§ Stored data
BEGIN

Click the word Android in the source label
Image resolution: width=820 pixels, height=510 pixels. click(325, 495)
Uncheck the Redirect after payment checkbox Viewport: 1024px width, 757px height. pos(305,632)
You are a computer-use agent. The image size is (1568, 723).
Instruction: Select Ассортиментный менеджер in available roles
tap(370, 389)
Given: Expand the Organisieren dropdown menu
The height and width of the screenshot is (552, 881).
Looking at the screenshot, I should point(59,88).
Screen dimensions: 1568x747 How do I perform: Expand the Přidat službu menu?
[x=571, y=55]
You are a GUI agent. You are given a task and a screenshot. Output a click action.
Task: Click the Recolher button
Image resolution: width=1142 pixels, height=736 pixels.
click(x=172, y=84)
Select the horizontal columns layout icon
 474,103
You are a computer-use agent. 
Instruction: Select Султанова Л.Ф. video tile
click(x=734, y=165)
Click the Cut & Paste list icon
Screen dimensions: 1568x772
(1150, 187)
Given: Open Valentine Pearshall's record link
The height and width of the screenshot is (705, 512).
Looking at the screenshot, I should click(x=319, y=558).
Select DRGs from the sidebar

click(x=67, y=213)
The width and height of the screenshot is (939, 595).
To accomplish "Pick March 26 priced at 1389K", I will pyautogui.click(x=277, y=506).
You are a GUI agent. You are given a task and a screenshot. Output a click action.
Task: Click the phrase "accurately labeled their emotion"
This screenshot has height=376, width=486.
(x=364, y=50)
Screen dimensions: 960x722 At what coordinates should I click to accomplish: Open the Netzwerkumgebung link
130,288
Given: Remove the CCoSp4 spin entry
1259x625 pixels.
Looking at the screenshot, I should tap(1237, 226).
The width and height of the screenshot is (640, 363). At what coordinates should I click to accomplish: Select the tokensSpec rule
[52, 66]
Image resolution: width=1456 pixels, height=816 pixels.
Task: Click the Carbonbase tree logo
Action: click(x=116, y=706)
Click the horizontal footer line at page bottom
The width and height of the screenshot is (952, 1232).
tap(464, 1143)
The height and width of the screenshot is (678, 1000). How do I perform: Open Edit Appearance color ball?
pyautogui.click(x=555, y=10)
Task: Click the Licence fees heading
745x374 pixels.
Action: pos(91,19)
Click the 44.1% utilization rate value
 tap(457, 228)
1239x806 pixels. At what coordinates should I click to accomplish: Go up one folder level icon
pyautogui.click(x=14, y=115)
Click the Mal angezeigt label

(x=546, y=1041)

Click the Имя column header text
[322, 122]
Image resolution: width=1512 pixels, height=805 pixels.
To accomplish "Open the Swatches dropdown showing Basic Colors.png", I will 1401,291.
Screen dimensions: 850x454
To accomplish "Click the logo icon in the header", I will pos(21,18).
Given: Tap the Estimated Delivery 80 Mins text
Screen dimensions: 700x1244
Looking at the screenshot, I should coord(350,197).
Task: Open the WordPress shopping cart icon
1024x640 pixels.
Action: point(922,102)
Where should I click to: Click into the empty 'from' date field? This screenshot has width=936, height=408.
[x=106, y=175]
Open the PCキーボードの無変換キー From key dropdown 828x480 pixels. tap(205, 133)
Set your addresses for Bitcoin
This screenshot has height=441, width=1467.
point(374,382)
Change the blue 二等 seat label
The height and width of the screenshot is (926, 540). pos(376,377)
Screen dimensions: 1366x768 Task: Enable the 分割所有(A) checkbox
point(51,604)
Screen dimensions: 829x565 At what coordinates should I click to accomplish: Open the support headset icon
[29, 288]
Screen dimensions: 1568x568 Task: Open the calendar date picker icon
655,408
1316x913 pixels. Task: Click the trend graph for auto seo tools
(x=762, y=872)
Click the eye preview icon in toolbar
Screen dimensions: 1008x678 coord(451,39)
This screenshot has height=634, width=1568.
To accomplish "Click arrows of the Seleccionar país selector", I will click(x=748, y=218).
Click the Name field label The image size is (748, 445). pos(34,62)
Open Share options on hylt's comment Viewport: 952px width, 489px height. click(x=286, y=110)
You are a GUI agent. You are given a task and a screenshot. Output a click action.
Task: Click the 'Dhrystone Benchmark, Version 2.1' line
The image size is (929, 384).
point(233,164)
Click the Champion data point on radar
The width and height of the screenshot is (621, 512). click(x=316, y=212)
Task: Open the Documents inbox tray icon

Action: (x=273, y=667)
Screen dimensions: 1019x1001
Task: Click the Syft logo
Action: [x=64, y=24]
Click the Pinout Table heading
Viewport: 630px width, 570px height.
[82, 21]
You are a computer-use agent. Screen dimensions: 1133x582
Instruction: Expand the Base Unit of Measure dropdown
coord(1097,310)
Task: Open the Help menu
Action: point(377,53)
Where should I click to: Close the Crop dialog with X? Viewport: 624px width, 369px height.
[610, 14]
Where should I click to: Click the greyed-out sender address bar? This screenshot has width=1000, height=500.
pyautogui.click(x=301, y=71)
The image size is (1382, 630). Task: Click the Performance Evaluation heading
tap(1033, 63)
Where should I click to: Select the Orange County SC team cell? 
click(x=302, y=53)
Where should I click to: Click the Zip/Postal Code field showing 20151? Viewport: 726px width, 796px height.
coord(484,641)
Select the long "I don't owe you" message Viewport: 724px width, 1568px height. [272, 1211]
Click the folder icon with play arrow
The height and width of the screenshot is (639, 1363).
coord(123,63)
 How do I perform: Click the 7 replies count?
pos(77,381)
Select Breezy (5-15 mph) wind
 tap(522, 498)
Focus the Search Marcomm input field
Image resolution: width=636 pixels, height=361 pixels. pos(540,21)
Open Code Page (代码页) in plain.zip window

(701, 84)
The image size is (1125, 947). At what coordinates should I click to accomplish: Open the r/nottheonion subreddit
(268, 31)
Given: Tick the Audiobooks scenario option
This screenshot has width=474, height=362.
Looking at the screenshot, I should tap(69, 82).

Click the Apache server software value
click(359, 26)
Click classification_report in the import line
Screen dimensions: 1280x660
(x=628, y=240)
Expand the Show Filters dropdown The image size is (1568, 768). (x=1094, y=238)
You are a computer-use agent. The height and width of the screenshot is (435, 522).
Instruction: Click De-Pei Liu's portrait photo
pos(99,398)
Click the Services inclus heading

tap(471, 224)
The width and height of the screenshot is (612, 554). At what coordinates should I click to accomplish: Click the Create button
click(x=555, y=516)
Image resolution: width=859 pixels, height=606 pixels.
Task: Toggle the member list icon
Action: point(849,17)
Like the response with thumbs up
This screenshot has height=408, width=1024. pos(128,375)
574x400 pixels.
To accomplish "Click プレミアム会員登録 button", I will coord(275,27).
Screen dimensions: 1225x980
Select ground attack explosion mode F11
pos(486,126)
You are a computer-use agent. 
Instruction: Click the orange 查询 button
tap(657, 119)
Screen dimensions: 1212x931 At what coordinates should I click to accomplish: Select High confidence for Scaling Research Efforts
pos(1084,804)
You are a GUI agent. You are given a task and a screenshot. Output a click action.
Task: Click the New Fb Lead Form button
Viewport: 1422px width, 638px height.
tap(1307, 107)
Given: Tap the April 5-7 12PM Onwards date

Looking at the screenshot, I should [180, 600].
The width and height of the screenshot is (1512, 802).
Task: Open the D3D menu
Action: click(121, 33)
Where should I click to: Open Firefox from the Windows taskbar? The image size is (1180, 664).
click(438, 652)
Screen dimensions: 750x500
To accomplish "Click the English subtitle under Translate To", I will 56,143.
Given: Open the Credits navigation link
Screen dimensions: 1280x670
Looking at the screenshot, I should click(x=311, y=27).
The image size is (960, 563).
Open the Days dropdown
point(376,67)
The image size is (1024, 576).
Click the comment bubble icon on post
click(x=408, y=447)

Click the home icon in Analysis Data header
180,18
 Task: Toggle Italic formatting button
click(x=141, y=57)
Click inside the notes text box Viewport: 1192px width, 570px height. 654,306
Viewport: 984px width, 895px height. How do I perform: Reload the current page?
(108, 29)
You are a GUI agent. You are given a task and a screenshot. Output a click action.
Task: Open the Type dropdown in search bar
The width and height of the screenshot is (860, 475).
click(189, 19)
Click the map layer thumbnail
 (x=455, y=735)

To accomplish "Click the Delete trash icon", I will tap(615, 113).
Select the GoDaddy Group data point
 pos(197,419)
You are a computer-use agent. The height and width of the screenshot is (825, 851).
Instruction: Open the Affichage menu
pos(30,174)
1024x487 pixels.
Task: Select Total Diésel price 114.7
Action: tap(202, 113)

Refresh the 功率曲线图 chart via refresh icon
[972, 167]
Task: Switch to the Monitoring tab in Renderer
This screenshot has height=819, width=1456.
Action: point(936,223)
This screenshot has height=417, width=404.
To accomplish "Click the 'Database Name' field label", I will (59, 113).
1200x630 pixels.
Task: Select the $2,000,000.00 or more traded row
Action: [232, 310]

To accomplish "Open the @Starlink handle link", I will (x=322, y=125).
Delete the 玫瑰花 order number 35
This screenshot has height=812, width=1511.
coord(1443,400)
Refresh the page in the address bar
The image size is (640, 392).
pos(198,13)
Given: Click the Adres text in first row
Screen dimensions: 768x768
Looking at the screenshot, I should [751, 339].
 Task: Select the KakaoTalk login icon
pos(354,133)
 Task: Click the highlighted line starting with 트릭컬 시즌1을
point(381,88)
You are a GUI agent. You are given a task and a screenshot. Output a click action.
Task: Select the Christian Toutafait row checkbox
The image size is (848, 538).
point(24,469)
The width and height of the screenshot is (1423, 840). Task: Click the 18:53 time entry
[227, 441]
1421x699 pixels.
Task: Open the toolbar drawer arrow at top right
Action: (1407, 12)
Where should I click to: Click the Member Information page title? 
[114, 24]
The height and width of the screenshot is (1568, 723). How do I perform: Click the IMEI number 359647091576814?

END

§ Task item
Beginning at the line above that contains "Task: Click the phrase", return each line exactly through the line that contains "Screen dimensions: 850x454", and no others.

§ Exercise solution
Task: Click the phrase "accurately labeled their emotion"
This screenshot has height=376, width=486.
(x=364, y=50)
Screen dimensions: 960x722 At what coordinates should I click to accomplish: Open the Netzwerkumgebung link
130,288
Given: Remove the CCoSp4 spin entry
1259x625 pixels.
Looking at the screenshot, I should tap(1237, 226).
The width and height of the screenshot is (640, 363). At what coordinates should I click to accomplish: Select the tokensSpec rule
[52, 66]
Image resolution: width=1456 pixels, height=816 pixels.
Task: Click the Carbonbase tree logo
Action: click(x=116, y=706)
Click the horizontal footer line at page bottom
The width and height of the screenshot is (952, 1232).
tap(464, 1143)
The height and width of the screenshot is (678, 1000). How do I perform: Open Edit Appearance color ball?
pyautogui.click(x=555, y=10)
Task: Click the Licence fees heading
745x374 pixels.
Action: pos(91,19)
Click the 44.1% utilization rate value
 tap(457, 228)
1239x806 pixels. At what coordinates should I click to accomplish: Go up one folder level icon
pyautogui.click(x=14, y=115)
Click the Mal angezeigt label

(x=546, y=1041)

Click the Имя column header text
[322, 122]
Image resolution: width=1512 pixels, height=805 pixels.
To accomplish "Open the Swatches dropdown showing Basic Colors.png", I will 1401,291.
Screen dimensions: 850x454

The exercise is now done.